### Given passage:
+ + + + +

Researchers identified genes in vegetarians that may explain why they choose plant-based diets after screening 330,00 genomes.
Vegetarianism has been practiced for millennia in different societies and cultures, but today only a small minority of people forgo eating meat.
People turn to a meatless diet for ethical reasons, such as animal well-being or reducing carbon prints. But could it be hereditary?
A team of researchers believes they have discovered evidence that opting for a plant-based diet could actually be influenced by our genetics.
Over 330,000 genomes screened
A team led by Nabeel Yaseen, a pathology professor at Northwestern University in the US screened the UK Biobank, a large-scale biomedical database. They compared genomes from 5,324 strict vegetarians to 329,455 non-vegetarians aged between 40 and 69.
They tried “to identify loci associated with strict vegetarianism”. In genetics, a loci designates the position of a gene on the chromosome.
“We identified three genes that are significantly associated with vegetarianism as well as 31 other genes that are possibly associated with vegetarianism,” Yaseen told Euronews Next.
The team’s findings were published in PLoS ONE.
“The mechanisms by which genetic variants influence dietary choices involve an interplay between metabolism, physiologic effects, and taste perception. The levels of liking and consumption of dietary items are influenced by taste perception,” the study noted.
The team’s discovery opens new avenues of inquiry requiring further study to fully understand the relationship between genetics and vegetarianism.
Role of genes
“Based on the functions of some of these genes, we speculate that lipid (fat) metabolism and its effects on brain function may play a role,” Yaseen said.

+ + + + +

### Dataset excerpts:
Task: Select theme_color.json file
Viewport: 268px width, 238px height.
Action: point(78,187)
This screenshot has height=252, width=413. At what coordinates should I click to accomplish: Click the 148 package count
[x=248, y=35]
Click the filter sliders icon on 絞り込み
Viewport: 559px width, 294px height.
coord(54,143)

+ + + + +

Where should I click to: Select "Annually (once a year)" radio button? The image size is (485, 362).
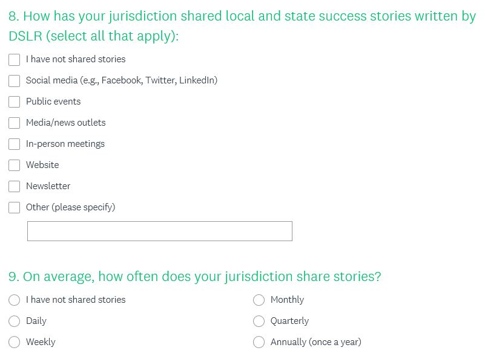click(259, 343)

+ + + + +

### Work request 1:
In the article on genes and vegetarianism, why does Yaseen speculate that lipid metabolism and its effects on brain function may play a role? Answer in one to three sentences.
### Work request 2:
From the article on genes and vegetarianism, extract the text word for word, beginning at the words "A team of researchers" and stopping after "in PLoS ONE.".
Nothing in the listing is needed here.

### Answer 1:
He bases the speculation on the functions of some of the genes the team found to be associated with vegetarianism.

### Answer 2:
A team of researchers believes they have discovered evidence that opting for a plant-based diet could actually be influenced by our genetics.
Over 330,000 genomes screened
A team led by Nabeel Yaseen, a pathology professor at Northwestern University in the US screened the UK Biobank, a large-scale biomedical database. They compared genomes from 5,324 strict vegetarians to 329,455 non-vegetarians aged between 40 and 69.
They tried “to identify loci associated with strict vegetarianism”. In genetics, a loci designates the position of a gene on the chromosome.
“We identified three genes that are significantly associated with vegetarianism as well as 31 other genes that are possibly associated with vegetarianism,” Yaseen told Euronews Next.
The team’s findings were published in PLoS ONE.